Queste cose furono dovute all'istituzione repubblicana, ai forti istinti del popolo ridesti dall'esistenza d'un governo suo, alla formola Dio e il popolo che diede subitamente a ciascuno coscienza del proprio dovere e del proprio diritto, alla nostra fiducia nelle moltitudini, alla fiducia delle moltitudini in noi. La monarchia non aveva saputo, con 45,000 soldati e col Piemonte a riserva, trovare in Milano altra via di salute che il tradimento.
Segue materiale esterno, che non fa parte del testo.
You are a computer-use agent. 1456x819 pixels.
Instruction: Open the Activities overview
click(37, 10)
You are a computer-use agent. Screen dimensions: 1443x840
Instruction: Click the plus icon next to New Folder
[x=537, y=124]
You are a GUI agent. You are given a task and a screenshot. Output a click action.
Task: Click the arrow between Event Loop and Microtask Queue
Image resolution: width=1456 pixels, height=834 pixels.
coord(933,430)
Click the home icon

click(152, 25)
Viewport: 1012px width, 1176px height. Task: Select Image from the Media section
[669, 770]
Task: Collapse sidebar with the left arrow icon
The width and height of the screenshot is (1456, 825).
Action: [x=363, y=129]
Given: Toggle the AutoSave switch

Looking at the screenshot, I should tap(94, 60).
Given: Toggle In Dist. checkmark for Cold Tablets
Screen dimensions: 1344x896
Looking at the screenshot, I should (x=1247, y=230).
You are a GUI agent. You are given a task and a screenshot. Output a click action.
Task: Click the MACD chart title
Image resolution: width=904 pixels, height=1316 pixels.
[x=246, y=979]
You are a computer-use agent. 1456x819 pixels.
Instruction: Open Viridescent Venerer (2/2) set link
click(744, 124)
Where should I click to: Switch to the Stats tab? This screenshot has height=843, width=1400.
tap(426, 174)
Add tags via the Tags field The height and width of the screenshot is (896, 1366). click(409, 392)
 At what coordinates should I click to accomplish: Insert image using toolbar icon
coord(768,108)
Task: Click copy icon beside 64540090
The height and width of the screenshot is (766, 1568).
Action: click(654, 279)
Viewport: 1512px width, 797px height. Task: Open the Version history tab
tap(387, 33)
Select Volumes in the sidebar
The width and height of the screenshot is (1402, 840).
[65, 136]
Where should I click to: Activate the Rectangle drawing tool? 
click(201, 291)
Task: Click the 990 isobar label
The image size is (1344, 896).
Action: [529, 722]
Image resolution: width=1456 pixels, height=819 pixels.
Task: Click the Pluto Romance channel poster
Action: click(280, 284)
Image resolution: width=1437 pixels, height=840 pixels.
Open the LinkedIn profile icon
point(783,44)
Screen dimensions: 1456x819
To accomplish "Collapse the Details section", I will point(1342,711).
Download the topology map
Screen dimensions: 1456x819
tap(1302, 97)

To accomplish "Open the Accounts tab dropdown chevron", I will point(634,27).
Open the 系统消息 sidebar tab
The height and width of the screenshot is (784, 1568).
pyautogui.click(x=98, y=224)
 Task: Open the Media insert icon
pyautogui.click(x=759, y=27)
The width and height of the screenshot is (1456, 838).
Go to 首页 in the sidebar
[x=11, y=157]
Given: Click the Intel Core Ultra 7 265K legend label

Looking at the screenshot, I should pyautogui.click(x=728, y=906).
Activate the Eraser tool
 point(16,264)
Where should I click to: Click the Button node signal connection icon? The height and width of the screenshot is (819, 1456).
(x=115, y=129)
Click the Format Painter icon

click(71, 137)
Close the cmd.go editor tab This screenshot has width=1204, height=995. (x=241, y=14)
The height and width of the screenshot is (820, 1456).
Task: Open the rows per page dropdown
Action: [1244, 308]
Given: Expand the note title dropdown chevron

E mentr'io scrivo, la monarchia, con mezzo milione d'armati tra soldati regolari, volontari e guardie nazionali mobilizzabili - con un vasto materiale di guerra - con mezzi finanziari considerevoli - con ventidue milioni d'Italiani invocanti Venezia - esita ad assalire, sul terreno italiano, le forze austriache.
Viva la repubblica! Il sentimento repubblicano poteva solo ispirare tanto valore agli Italiani. Sono parole contenute nella relazione scritta a nove ore di sera del combattimento del 3 giugno da Luciano Manara.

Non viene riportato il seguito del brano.